Critique libre

"Hors la loi" de René Belletto

 Olivier Brachat, lecteur membre de la communauté Viabooks nous livre ici ses impressions de lecture sur l'ouvrage de René Belletto, "Hors la Loi". Il souligne l'étrangeté du texte et l'agilité de l'auteur à traverser les genres.

La structure

"Hors la loi" se présente  formellement comme un écrit à structure cyclique, structure qui tire sa légitimité du thème de l’œuvre : métempsychose et les aléas des réincarnations, élargis à la dimension cosmique du sujet puisque si l’on accepte les faits tels qu’ils sont rapportés, les créatures terrestres ne sont pas les seules en scène et la redistribution du flux des âmes, notamment celles liées par une empathie particulière, se rit du lieu-mais assurément  pas du temps.

 

L'oeuvre

L’oeuvre, déroutante mais structurée, et qui ne lasse pas l’attention du lecteur, met en scène une série de personnages dont aucun ne  peut être considéré comme psychiatriquement indemne; les seuls sans aspérités  dans ce domaine étant promptement exécutés par un déséquilibré insaisissable. On s’attendrait à bon droit à ce que ces actions violentes soient expliquées, comme dans un polar,  forme que le roman affecte de prendre en ses débuts, mais il faudra se résigner à ce qu’elles ne soient que des éléments sanglants agissant  pour aviver  la névrose des uns et pour  approfondir la tragédie des autres. Sans perdre de vue que la mort, dans son aspect de catalyseur, est un personnage dont la présence est  requise  par le thème fondamental de ce livre qui traite d’une façon originale du retour dans les corps.

Les consignes.
a. Dans la critique de « Hors la loi », condensez sous forme de liste le paragraphe commençant par « L’oeuvre, déroutante mais structurée », en conservant ses faits essentiels.
b. Recopiez, dans la critique de « Hors la loi », le passage allant de « Olivier Brachat, lecteur » jusqu'à « traverser les genres. » inclus.
Les enregistrements ne sont pas utiles pour ce travail.

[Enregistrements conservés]
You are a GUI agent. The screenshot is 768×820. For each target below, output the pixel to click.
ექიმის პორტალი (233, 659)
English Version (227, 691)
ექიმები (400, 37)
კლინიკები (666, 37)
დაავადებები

Corrigés détaillés.
a.
- L'œuvre est déroutante mais structurée, et elle retient l'attention du lecteur.
- Aucun personnage n'est psychiatriquement indemne. Les seuls qui n'ont pas d'aspérités dans ce domaine sont rapidement exécutés par un déséquilibré insaisissable.
- Le roman prend d'abord la forme d'un polar. Pourtant, les actions violentes ne sont pas expliquées : ces éléments sanglants avivent la névrose des uns et approfondissent la tragédie des autres.
- La mort joue le rôle de catalyseur. C'est un personnage requis par le thème fondamental du livre, le retour dans les corps.

b.
Olivier Brachat, lecteur membre de la communauté Viabooks nous livre ici ses impressions de lecture sur l'ouvrage de René Belletto, "Hors la Loi". Il souligne l'étrangeté du texte et l'agilité de l'auteur à traverser les genres.